C'était le 14 novembre 1994. Une nouvelle rame toute de gris et de jaune vêtue entrait en gare londonienne de Waterloo, après un voyage depuis Paris et? sous la Manche. Dix ans plus tard, l'Eurostar a transporté au total 60 millions de voyageurs entre Londres et Paris ou Bruxelles. Si la vitesse du train n'a cessé d'augmenter, de même que sa fréquence (16 allers-retours quotidiens Paris-Londres et neuf Bruxelles-Londres), le chemin est encore long pour engranger des bénéfices.

Une décennie après sa mise en service, le temps de trajet entre Paris et Londres a en effet été réduit grâce au réaménagement du tronçon britannique de la ligne - dont les rails sont désormais compatibles avec ceux du TGV français. La capitale française est aujourd'hui à 2h35 de Big Ben et Buckingham Palace. En outre, les dirigeants de l'entreprise franco-britannique ont annoncé qu'à l'horizon 2007, la gare d'arrivée serait déplacée de Waterloo, au sud de Londres, vers St-Pancras.

Gain de temps et meilleure desserte ferroviaire
S'il est vrai qu'il était délicat pour les Français d'arriver dans une gare leur rappelant les défaites napoléoniennes de 1815? ce déplacement permettra tout d'abord un gain de temps. Il ne faudra plus que 2h15 pour relier Paris et Londres et 1h53 ? soit moins de deux heures ? entre Bruxelles et Londres. De plus, la gare de St-Pancras est mieux desservie par le "tube" londonien et permet de se rendre directement dans le nord de l'Angleterre, vers des villes comme Leeds ou Nottingham.

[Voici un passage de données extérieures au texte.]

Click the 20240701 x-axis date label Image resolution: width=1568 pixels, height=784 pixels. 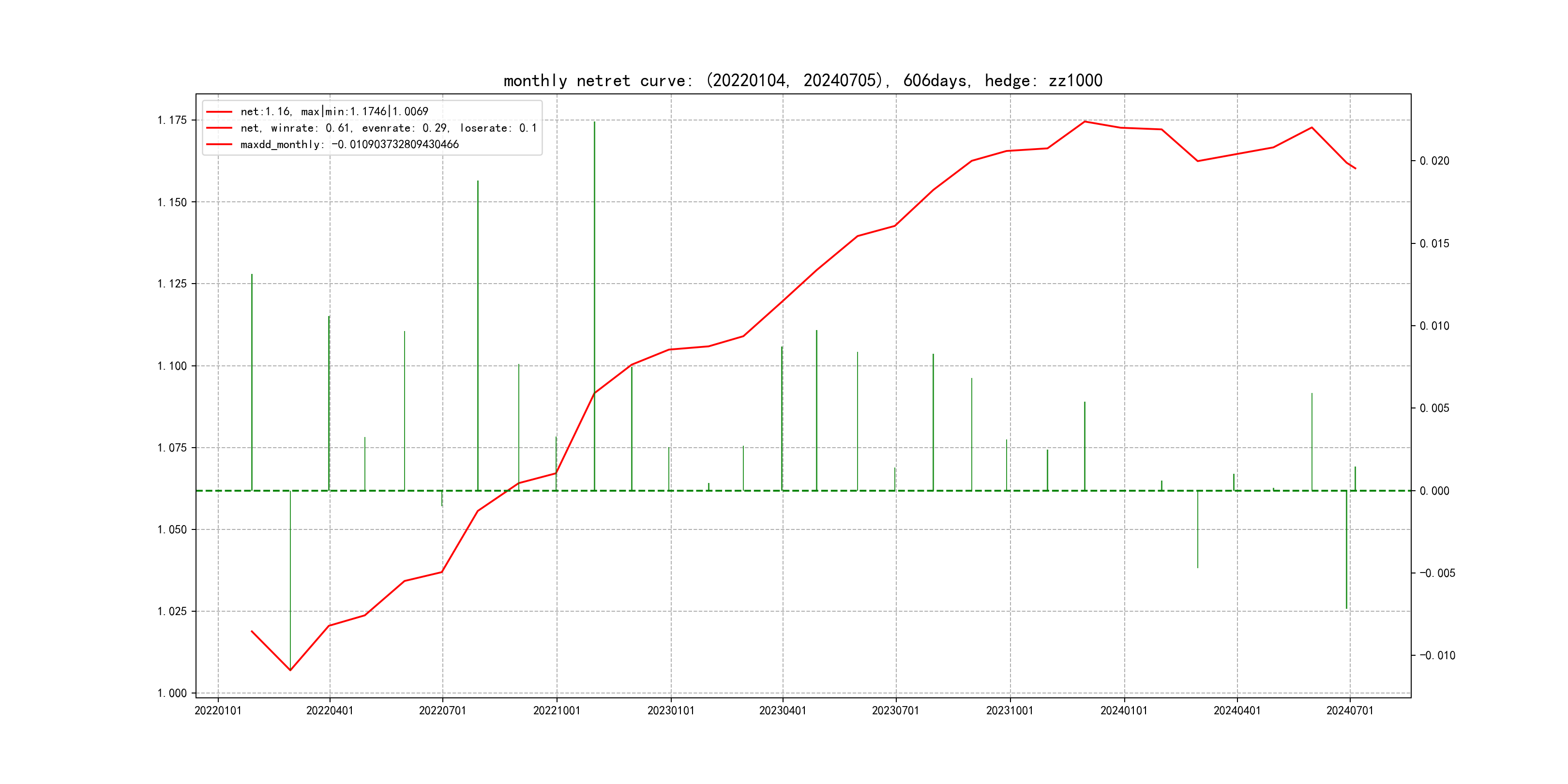1350,711
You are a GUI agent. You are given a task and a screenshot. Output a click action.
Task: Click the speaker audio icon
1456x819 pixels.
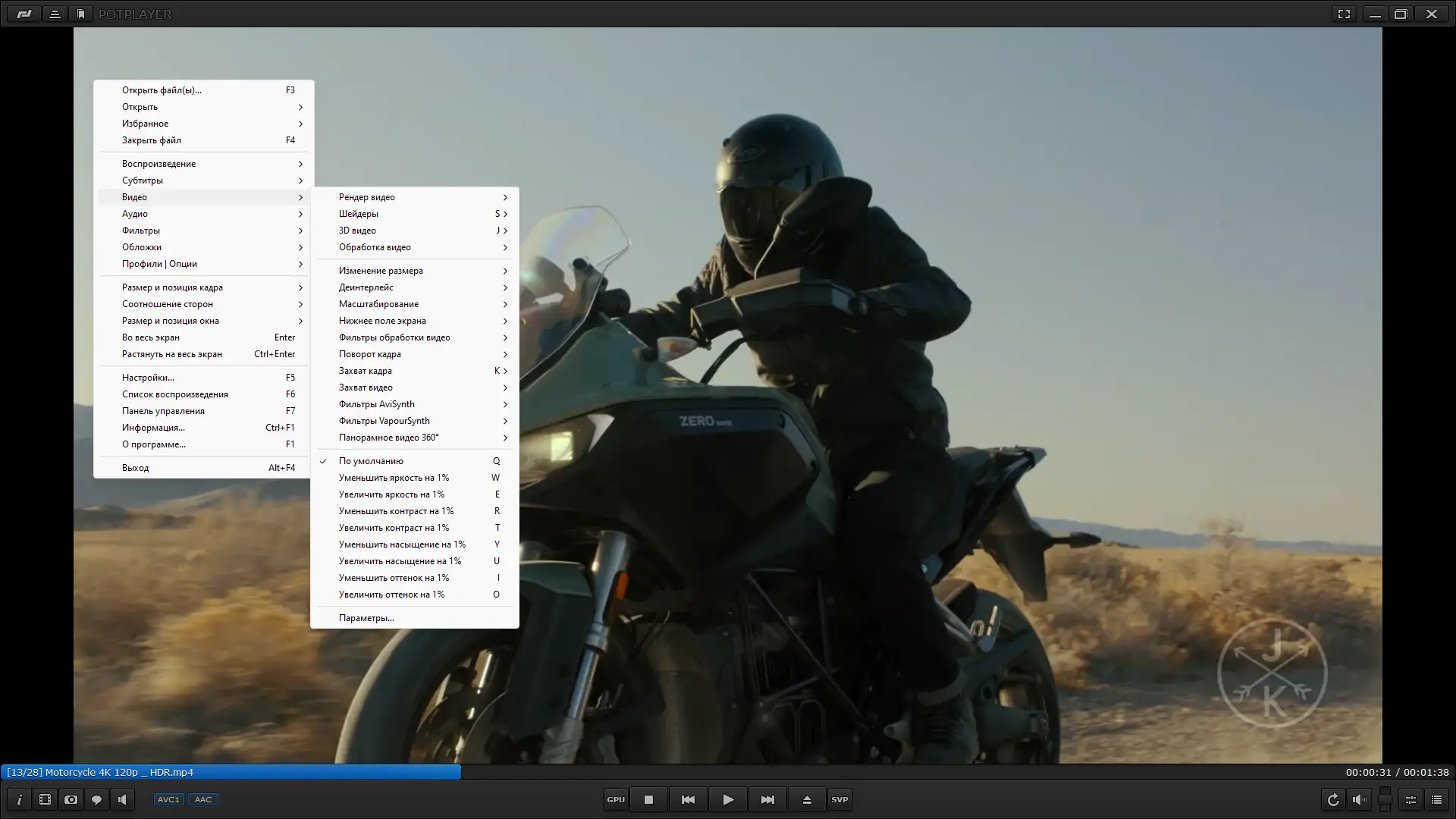[122, 799]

Malgré ces tentatives pour rendre l'Eurostar plus attractif, les grandes ambitions affichées à sa naissance ont du être revues à la baisse. Les attentats du 11 septembre 2001 et la multiplication des compagnies aériennes "low cost" ont eu pour effet de diminuer la fréquentation de la ligne. En moyenne, l'Eurostar n'est rempli qu'à moitié. Point positif : grâce à la réduction du temps de parcours, Eurostar s'octroie aujourd'hui 66% du trafic entre les capitales française et britannique et 63% à destination de la Belgique.

Des comptes dans le rouge
Toutefois, le bilan financier est loin d'être satisfaisant. Si les pertes ont diminué (elles sont passées de 130 millions d'euros en 2002 à 60 millions en 2003), l'équilibre financier ne sera atteint qu'en 2007, selon Guillaume Pépy, président d'Eurostar Group et numéro deux de la SNCF. A cette date, les péages payés par Eurostar aux gestionnaires d'infrastructures, comme Eurotunnel pour pouvoir emprunter le tunnel sous la Manche, ne seront plus forfaitaires.